Finally, the last facilitating condition may be found in the reign of compatibility. That is, given that the TAS was built on top of the already employed SAP HANA platform, a rather seamless integration with other systems was easily achieved. This aspect was also clearly perceived and notably mentioned by our participants. In summary, we thus may argue that an overall positive intention towards the system (i.e. high outcome expectations and low effort expectations) paired with the existence of additional facilitating conditions led to a successful implementation. Examining the situation from this perspective we may thus argue that the UTAUT model very well explains the given implementation process.

7 Concluding Remarks and Future Work

The goal of the work reported in this paper was to analytically describe key requirements and success factors of implementing a new text analysis tool in an industrial setting. An additional goal was to apply the core concepts described by three different technology acceptance models (i.e. TAM, HM, and UTAUT) and evaluate their fit for the given use case. The tool, i.e. an industrial text analysis system, has been successfully implemented and we believe that the above analysis helps identify the core requirements and success factors that contributed to this achievement. As for the acceptance models, we have seen that they exhibited similarities but also showed different strengths in explaining our data. The TAM model may be considered a robust and powerful instrument for studying and predicting the users’ attitude towards using the system. It was easy to identify factors that contributed to the model’s two main determinants Perceived Usefulness (PU) and Perceived Ease of Use (PEOU) and consequently to show their influence on Attitude Toward Use (ATU). A completely different angle was provided by the HM, which predominantly encompasses emotional aspects. The model treated the new system as a ‘guest’ that aims at entering an existing environment. Here we could see that our users were ready to acknowledge the system but wanted to maintain control over it, highlighting a certain fear of novelty. They argued that, while being generally in accordance with the doings of the system, they require time to build up the necessary trust towards its actions. This human characteristic is often perceived as an insurmountable aspect of technology implementation processes. Finally, the UTAUT model was able to describe the users’ expectations assigned to the new tool. Similar to what was already shown by TAM we found high performance expectancies combined with low effort expectancies. In addition, we were able to identify facilitating conditions, such as the roles of involved parties, as important factors influencing the overall acceptance and consequent adoption of the system.

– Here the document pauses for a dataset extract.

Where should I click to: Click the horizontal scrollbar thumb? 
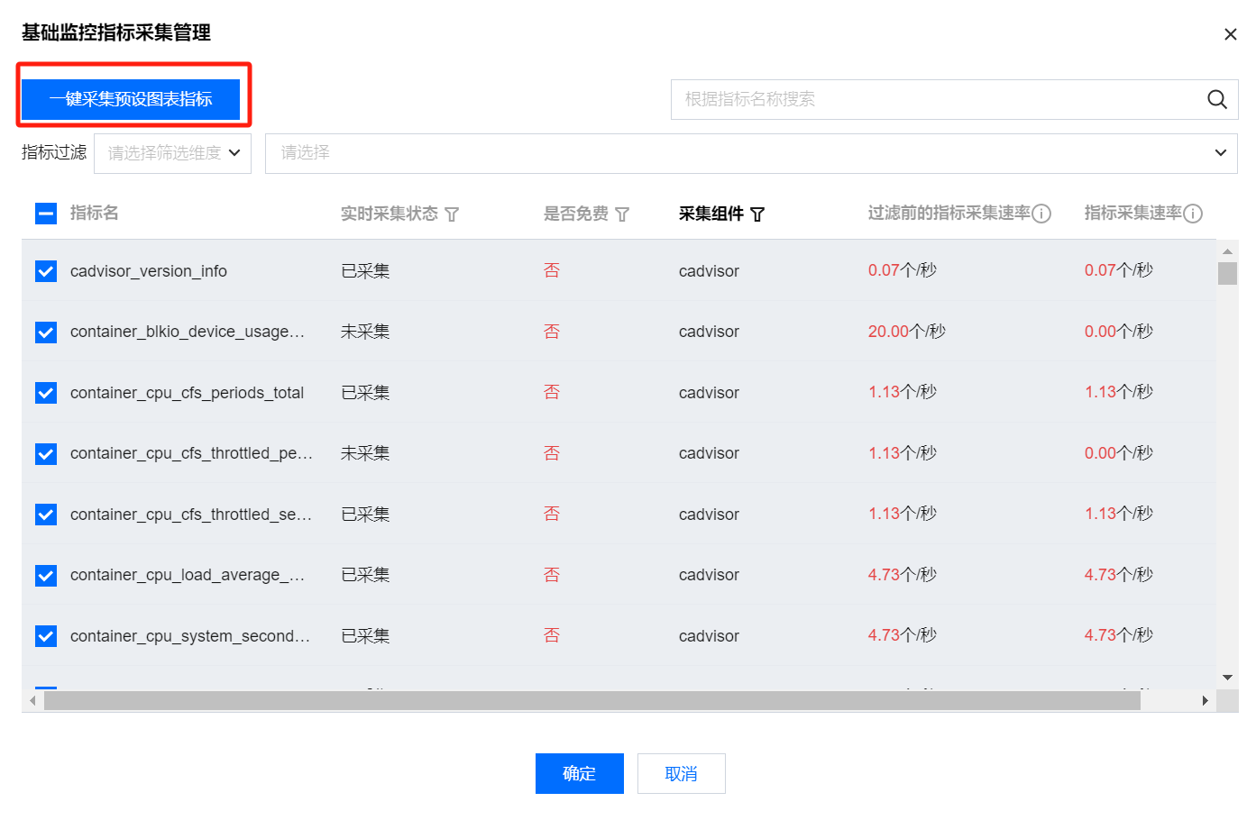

Regarding future work, we plan to conduct similar studies within other companies in order to verify our results. These studies should also add an additional departmental perspective to the data, as we believe that there may be differences between different company departments, particularly when it comes to employees’ age and technology affinity (two parameters which were rather constant in our study setting). Finally, we want to find adequate (potentially better) ways of combining different technology acceptance models and analysis perspectives so as to eventually provide a blue print for a more holistic analysis method capable of describing the implementation and adoption of industrial software systems.